Problem details: Rewrite the data from the line containing "Screen dimensions: 1768x880" through the line containing "Apply the red label color", inclusive, with "floppy" changed to "disk" and nothing else altered. Return only those lines.

Stored records:
* * * * *

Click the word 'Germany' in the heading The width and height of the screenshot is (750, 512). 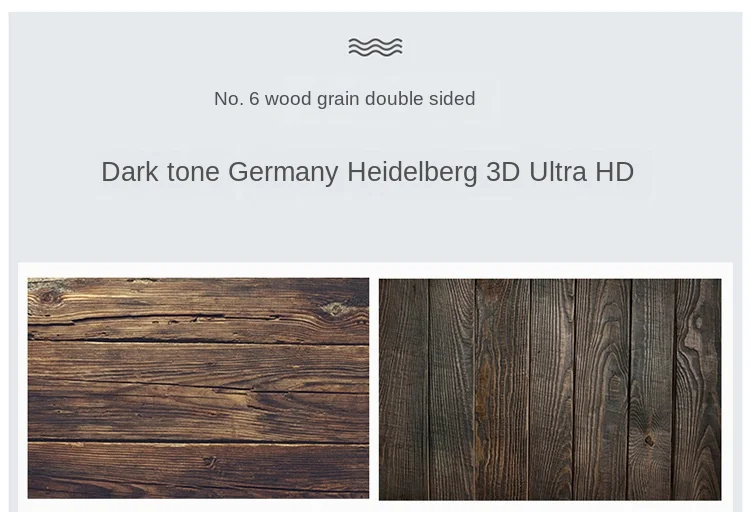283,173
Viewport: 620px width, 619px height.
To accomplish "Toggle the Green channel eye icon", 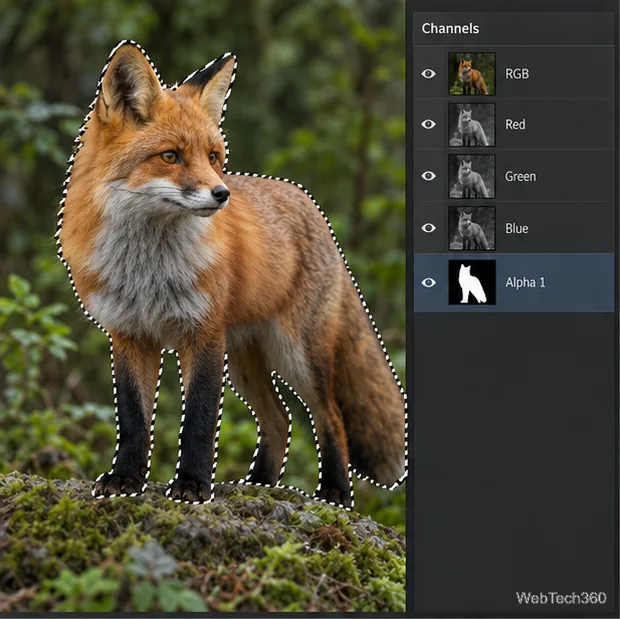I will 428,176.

* * * * *

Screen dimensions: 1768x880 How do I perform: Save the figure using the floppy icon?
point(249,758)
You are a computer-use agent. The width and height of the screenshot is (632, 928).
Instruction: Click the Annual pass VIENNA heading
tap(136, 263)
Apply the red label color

* * * * *

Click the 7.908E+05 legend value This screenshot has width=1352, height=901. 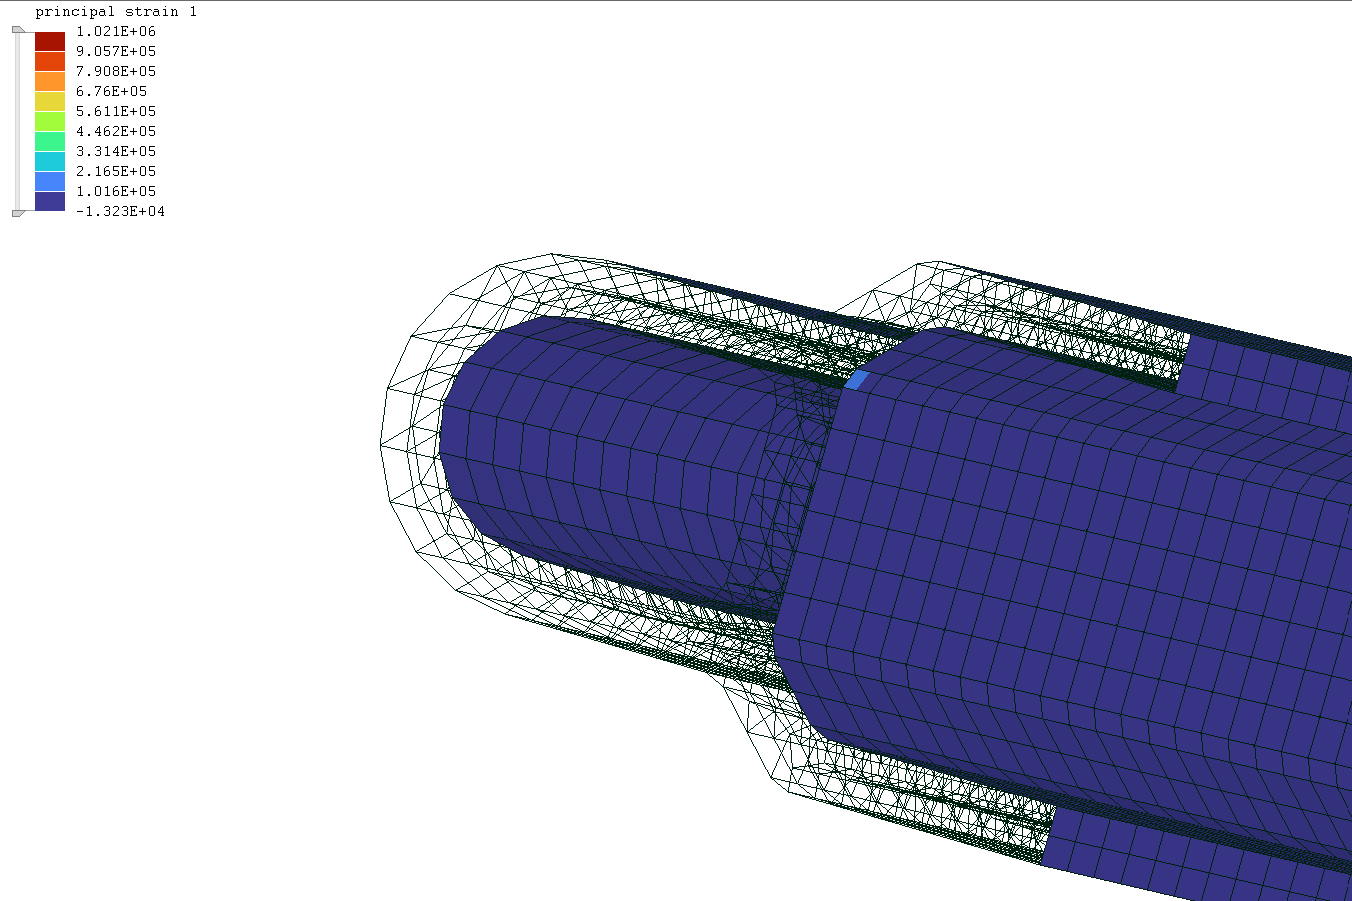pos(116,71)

* * * * *

Answer for the task:
Screen dimensions: 1768x880 How do I perform: Save the figure using the disk icon?
point(249,758)
You are a computer-use agent. The width and height of the screenshot is (632, 928).
Instruction: Click the Annual pass VIENNA heading
tap(136, 263)
Apply the red label color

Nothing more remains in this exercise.